QuickTime: Creating Movies Optimized For Web Playback

This article explains how to make movies that are optimized for playback at various data rates on the Internet.

There is a very powerful feature of QuickTime that works with "fast start" movies or "rtsp streamed" movies. Users can let QuickTime automatically detect their Internet connection speed in the Streaming panel in QuickTime Preferences.

On the server side, content creators can embed a single movie into a web page that automatically senses the client's connection speed, and plays back the movie with the appropriate data rate. This way, clients connected with a 28.8 kbps modems don't have to wait for long downloads of high-bandwidth movies (or stream movies that would exceed the available bandwidth). At the same time, clients with faster connections can view higher quality movies.

To take advantage of this feature, you first need to export movies for different internet connection speeds. You can do this with QuickTime Player Pro and other QuickTime based programs. For each movie, you can adjust many aspects of the file in order to make it smaller for slower connection rates (such as movie size, codec, data rates, frames per second, etc.). When you have created the multiple versions of your movie, you need to create what is called a "reference movie." The reference movie acts like an "alias" in many respects--it basically serves as a pointer to the different movie files you have created.

To create a reference movie, you need a tool, such as Media Cleaner, or Apple's MakeRefMovie application. To learn how to make reference movies with MakeRefMovie, go here. For more information on these and other QuickTime authoring tools, see the QuickTime website.

Finally, put the movie files on your server, and then embed the single reference movie into your web page and the QuickTime plug-in will automatically handle the rest.

**Data excerpts**:
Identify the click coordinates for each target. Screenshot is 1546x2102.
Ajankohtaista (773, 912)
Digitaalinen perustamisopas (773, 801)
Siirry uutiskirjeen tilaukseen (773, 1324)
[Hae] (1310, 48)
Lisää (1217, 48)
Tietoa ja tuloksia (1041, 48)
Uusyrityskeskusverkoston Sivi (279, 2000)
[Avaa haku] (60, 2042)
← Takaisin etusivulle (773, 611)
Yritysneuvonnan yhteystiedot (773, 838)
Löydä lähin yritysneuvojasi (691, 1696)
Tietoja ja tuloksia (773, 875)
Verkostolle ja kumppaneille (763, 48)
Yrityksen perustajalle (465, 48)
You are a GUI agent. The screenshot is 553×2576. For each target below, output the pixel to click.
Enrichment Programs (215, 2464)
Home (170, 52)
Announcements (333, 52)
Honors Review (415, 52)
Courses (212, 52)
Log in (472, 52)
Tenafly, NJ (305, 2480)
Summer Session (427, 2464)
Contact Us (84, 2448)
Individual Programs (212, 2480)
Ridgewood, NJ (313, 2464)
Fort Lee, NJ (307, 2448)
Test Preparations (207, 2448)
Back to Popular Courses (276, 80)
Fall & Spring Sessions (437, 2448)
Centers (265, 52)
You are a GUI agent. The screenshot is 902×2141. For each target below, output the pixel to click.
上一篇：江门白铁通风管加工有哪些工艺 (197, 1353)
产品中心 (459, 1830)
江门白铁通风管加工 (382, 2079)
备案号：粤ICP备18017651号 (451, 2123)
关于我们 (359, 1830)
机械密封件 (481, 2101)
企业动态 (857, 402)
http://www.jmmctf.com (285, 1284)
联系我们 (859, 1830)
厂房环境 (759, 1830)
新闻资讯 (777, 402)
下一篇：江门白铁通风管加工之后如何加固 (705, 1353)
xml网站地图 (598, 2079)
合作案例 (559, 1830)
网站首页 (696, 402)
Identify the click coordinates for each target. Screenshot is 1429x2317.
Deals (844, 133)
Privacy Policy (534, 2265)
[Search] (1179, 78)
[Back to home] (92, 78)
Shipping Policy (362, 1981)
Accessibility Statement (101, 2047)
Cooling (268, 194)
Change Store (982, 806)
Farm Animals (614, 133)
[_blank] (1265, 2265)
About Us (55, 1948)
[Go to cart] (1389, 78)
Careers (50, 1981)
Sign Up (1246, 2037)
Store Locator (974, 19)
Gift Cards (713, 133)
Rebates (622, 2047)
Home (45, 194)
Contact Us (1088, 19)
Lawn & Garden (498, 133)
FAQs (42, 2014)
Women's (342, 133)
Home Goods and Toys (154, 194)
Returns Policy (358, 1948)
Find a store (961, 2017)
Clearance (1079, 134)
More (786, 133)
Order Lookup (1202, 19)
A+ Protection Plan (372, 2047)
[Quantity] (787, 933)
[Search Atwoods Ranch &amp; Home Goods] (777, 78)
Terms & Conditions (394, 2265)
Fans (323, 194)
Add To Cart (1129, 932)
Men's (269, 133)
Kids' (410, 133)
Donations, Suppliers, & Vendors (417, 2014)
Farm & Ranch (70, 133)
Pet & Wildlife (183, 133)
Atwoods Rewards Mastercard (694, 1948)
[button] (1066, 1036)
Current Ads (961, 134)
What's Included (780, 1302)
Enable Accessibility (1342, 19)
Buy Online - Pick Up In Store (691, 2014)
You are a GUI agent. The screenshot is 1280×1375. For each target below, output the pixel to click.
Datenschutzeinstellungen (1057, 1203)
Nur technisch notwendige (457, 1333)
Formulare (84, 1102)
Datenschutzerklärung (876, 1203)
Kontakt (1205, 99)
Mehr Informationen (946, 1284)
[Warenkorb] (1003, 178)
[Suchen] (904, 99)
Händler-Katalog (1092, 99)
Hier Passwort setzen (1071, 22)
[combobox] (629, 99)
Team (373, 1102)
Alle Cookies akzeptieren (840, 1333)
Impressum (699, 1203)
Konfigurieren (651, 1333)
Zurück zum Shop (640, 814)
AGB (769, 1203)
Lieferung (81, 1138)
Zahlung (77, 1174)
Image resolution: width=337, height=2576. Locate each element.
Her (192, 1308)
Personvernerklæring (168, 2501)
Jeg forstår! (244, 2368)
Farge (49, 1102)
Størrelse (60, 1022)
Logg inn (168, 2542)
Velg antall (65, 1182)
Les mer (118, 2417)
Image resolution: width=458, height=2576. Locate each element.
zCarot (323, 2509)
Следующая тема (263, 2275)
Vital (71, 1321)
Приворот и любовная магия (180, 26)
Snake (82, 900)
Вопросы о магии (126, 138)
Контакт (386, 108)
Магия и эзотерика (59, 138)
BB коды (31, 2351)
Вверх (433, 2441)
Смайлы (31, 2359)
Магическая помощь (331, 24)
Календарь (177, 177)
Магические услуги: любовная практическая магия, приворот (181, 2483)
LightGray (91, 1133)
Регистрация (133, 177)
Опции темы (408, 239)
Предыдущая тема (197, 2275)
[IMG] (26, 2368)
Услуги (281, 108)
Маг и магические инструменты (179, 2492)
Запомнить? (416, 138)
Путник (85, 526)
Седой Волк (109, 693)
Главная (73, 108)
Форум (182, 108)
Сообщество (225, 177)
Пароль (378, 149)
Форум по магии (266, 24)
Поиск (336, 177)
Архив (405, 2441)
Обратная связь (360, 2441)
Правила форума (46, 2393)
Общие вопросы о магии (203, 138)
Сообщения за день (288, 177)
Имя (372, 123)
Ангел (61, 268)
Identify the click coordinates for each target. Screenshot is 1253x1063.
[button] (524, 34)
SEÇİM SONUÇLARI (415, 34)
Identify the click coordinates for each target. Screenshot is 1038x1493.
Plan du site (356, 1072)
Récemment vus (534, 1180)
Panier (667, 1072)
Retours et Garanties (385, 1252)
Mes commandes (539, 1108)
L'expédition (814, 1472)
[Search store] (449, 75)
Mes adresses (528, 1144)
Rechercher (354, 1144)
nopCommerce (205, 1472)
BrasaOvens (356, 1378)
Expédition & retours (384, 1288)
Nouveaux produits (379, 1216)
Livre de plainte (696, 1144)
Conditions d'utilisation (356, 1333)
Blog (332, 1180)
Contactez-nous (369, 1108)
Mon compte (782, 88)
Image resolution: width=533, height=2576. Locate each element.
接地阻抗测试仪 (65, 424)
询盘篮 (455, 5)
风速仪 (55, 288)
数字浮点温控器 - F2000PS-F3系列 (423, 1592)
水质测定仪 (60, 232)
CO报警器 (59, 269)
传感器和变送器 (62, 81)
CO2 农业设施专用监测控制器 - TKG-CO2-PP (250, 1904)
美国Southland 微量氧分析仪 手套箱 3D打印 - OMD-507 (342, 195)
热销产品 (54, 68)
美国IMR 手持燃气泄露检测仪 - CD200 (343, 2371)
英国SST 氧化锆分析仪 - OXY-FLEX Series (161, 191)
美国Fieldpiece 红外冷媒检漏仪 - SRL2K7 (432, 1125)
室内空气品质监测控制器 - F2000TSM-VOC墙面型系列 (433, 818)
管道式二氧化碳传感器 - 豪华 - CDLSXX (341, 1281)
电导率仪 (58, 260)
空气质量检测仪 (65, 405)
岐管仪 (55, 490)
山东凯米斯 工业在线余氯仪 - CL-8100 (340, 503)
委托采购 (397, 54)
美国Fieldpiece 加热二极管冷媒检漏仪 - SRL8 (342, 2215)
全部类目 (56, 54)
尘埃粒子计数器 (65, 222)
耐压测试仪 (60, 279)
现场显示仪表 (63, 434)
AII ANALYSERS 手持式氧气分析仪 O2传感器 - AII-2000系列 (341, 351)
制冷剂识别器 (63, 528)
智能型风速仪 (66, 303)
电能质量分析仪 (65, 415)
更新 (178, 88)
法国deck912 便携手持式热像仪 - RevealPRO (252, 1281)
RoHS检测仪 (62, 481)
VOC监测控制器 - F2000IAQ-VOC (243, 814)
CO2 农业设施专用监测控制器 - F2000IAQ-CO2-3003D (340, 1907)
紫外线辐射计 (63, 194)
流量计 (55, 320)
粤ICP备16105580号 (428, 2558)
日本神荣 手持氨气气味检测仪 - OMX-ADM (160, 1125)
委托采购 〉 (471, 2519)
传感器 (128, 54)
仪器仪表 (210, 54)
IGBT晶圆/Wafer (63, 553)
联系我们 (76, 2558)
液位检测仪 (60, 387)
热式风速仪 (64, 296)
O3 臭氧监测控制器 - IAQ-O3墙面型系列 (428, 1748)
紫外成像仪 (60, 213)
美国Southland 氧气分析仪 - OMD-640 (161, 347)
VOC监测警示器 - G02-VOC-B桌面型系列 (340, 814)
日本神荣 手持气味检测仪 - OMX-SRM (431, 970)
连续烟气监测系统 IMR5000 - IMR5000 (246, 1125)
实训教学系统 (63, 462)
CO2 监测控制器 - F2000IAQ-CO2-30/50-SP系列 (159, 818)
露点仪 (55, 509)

**Task brief**: Transcribe everything in the QuickTime web playback article from "QuickTime: Creating Movies" down to "on the Internet.".

**Response to this task**:
QuickTime: Creating Movies Optimized For Web Playback

This article explains how to make movies that are optimized for playback at various data rates on the Internet.